While this may seem more like a party trick than a paradigm shift, EVs - especially when paired with solar - provide a real opportunity to address climate change, improve local air quality and increase family finances. That opportunity, though, hinges on who has access to these vehicles.
As part of GRID Alternatives’ vision of a transition to clean, renewable energy that includes everyone, we are thrilled to be launching a new initiative to address exactly that question, and help improve equality of access to EVs and their associated benefits for the communities GRID serves.
It’s not hard to see why: low-income families in the US spend approximately $75-$78 billion every year on gasoline. Communities of color are disproportionately impacted by pollution from both gasoline consumption and gasoline production, including disproportionate exposure to airborne lead poisoning from the era of leaded gasoline. By pairing electric vehicles with solar power, GRID is helping families replace gasoline with sunshine, saving them money and replacing local air pollution with clean energy.
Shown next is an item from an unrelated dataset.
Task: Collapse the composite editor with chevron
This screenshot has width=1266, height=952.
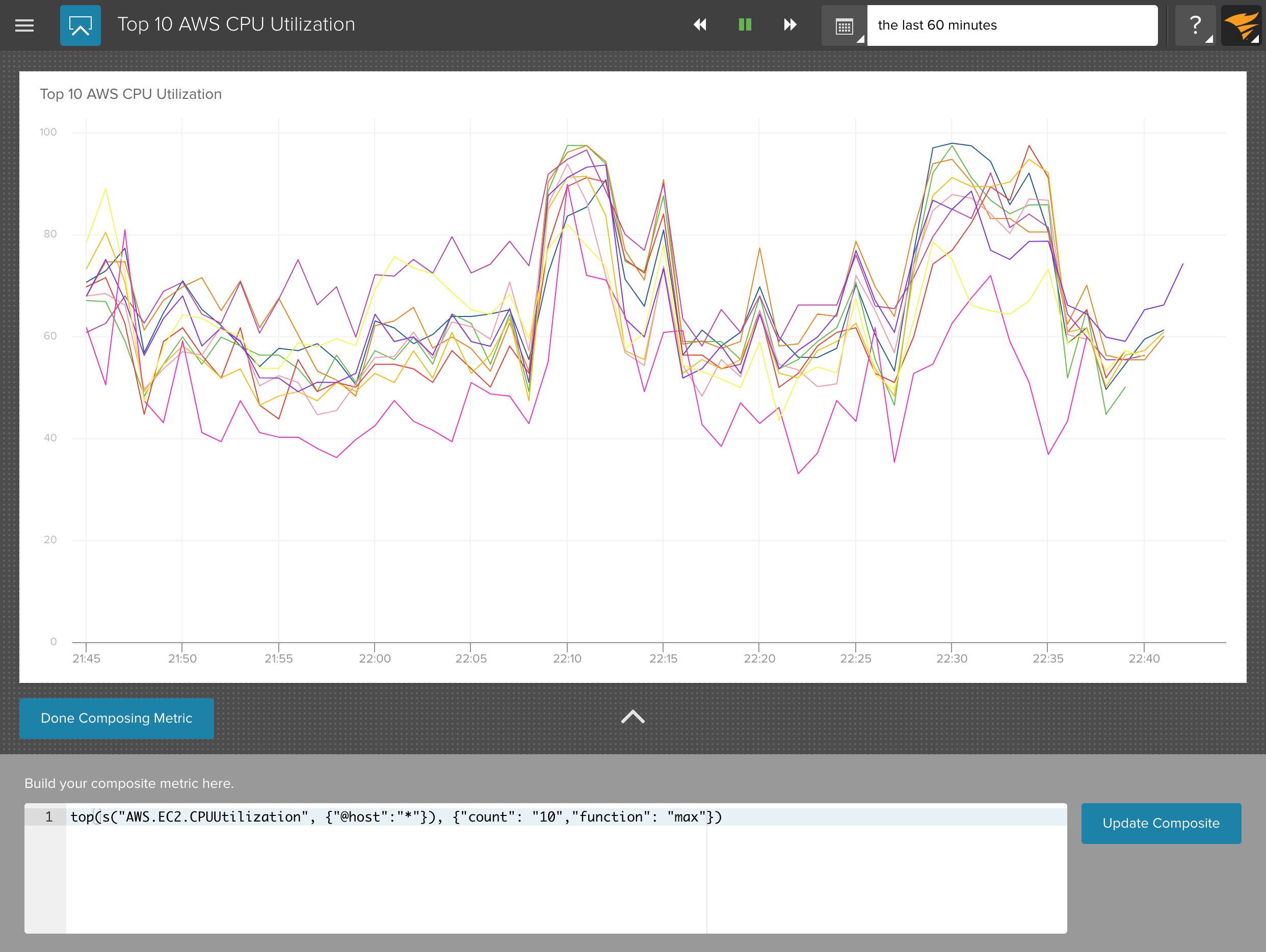Action: [x=632, y=717]
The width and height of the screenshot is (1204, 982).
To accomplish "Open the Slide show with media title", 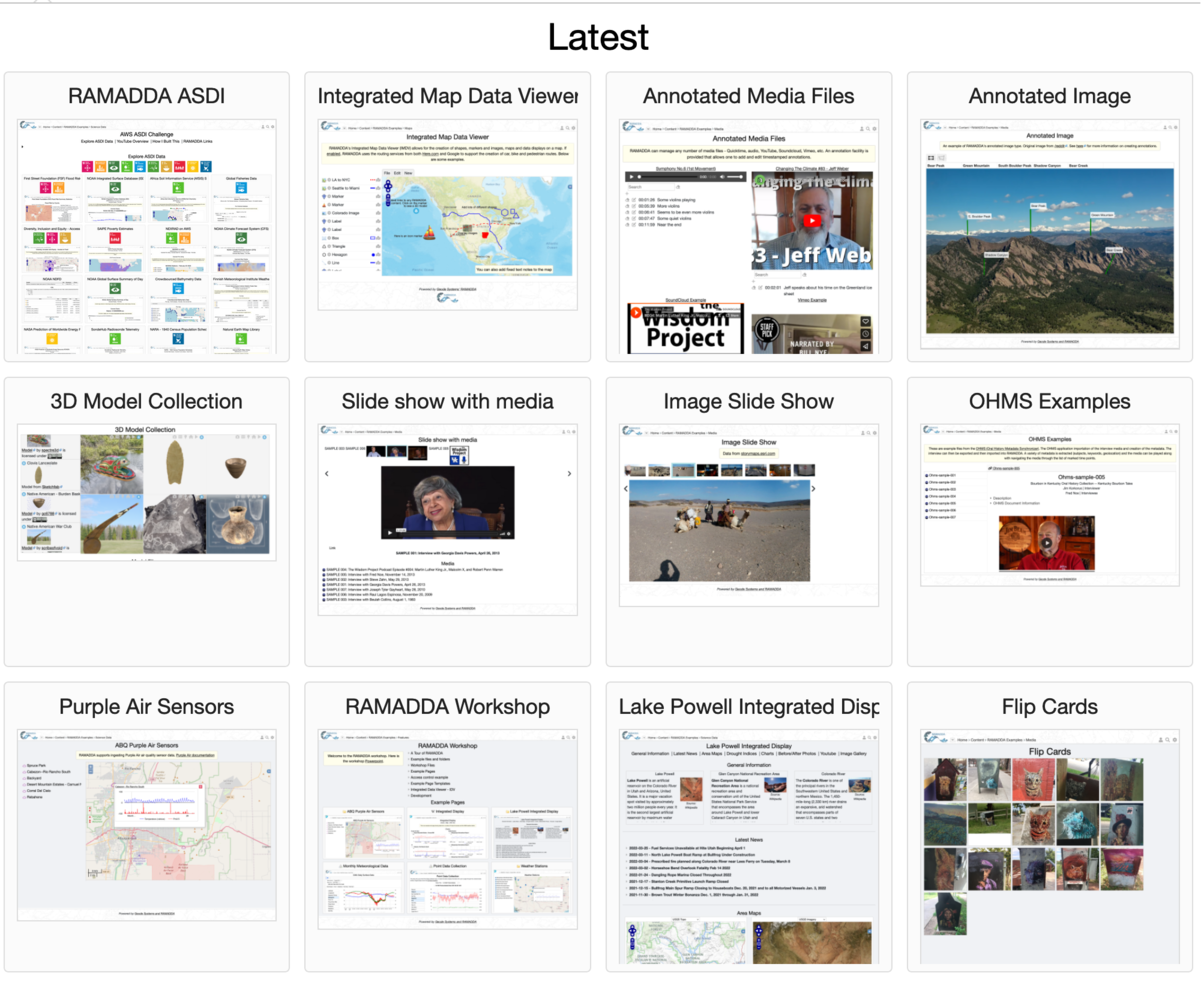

The initial focus is on supporting community outreach, helping qualified customers charge their electric vehicles with solar power, and connecting potential clients with the existing programs that assist in implementing low-carbon transportation equity programs. Here in the Bay Area, thanks to grant funding from the Chan Zuckerberg Initiative and the Grove Foundation, we have jumped in to connecting new and current GRID solar clients with at home EV chargers and the incentives to get into a new (or used) EV. We’ve recently installed our first few solar powered electric vehicle charging stations in East Palo Alto, and have more on the way around the Bay Area. We are so grateful to share in our clients’ excitement in this new work!
As always, GRID is heavily leveraging partnerships to best assist in this work. Current partnerships and programs include:
The Clean Vehicle Assistance Program, a new California statewide pilot project administered by Beneficial State Foundation to provide grants of up to $5,000 and loans to low-income consumers to purchase new or used clean vehicles, as well as free Level 2 charging stations for customers who purchase battery electric vehicles.
The Clean Vehicle Rebate Project, California’s main statewide electric vehicle incentive program administered by the Center for Sustainable Energy, that offers higher rebates of up to $4,500 to qualifying low-income consumers
The Clean Cars 4 All Program, a “scrap and replace” program administered by local California air districts, providing incentives through California Climate Investments (CCI) to lower-income California drivers to scrap their older, high-polluting car and replace it with a zero- or near-zero emission replacement. GRID Bay Area was recently selected to provide case management for this program in the Bay Area - stay tuned for more info soon!
In 2018, GRID Alternatives HQ was selected by the California Air Resources Board to administer the One-Stop-Shop Pilot, a clean transportation project that will streamline access to clean transportation-related incentives available to income-qualified consumers in California. With this pilot, we aim to centralize access to information and financial opportunities to help connect frontline communities to the variety of programs and services that are helping make EVs, and their benefits, accessible to all! We look forward to sharing more resources and information soon.